Set out the lines below as a numbered list, omitting any blank lines and leaving the pictures out of your answer.

++++++++++++++++++++

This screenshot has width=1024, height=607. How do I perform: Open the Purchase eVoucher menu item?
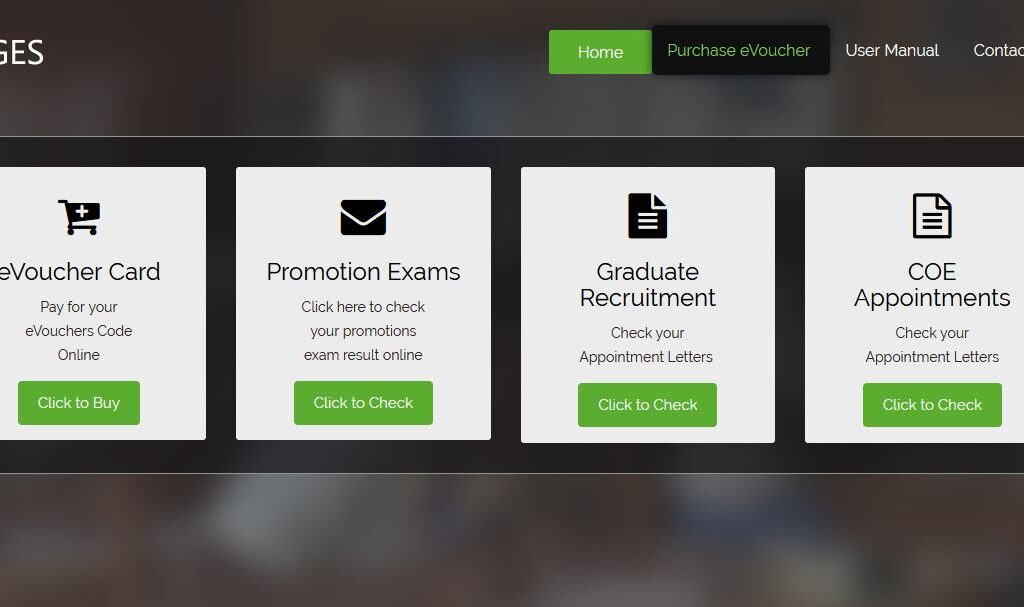tap(741, 50)
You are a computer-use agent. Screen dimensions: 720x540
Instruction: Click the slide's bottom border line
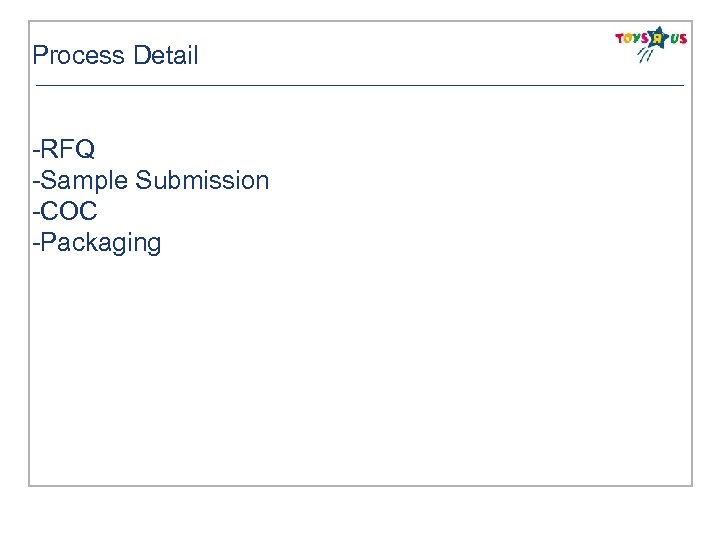360,485
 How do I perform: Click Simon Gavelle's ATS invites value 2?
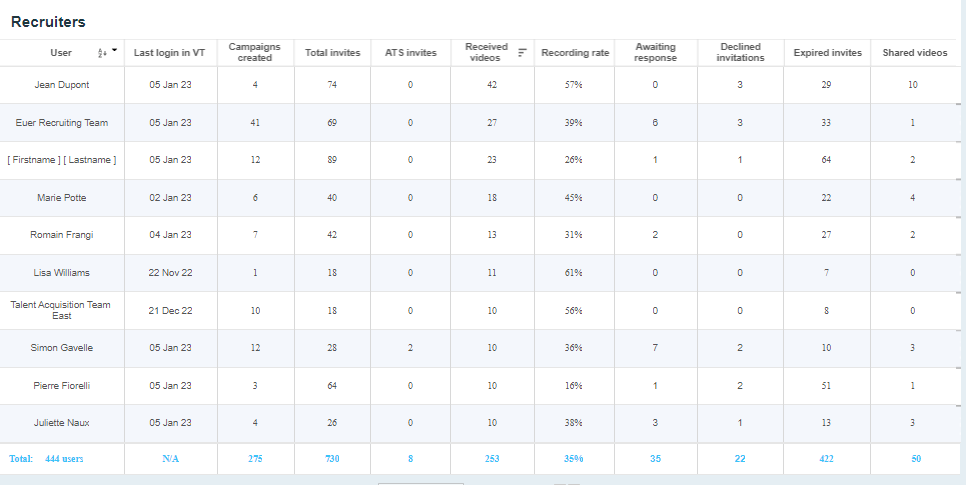(410, 348)
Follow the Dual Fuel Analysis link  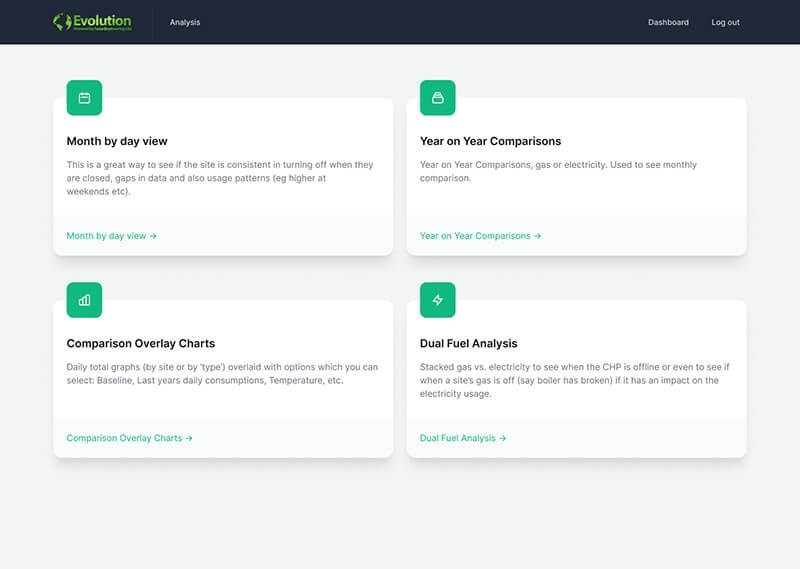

++++++++++++++++++++

WORKED ANSWER:
1. This screenshot has width=1024, height=607. How do I perform: Open the Purchase eVoucher menu item?
2. tap(741, 50)
3. You are a computer-use agent. Screen dimensions: 720x540
4. Instruction: Click the slide's bottom border line
5. 360,485
6.  How do I perform: Click Simon Gavelle's ATS invites value 2?
7. (410, 348)
8. Follow the Dual Fuel Analysis link  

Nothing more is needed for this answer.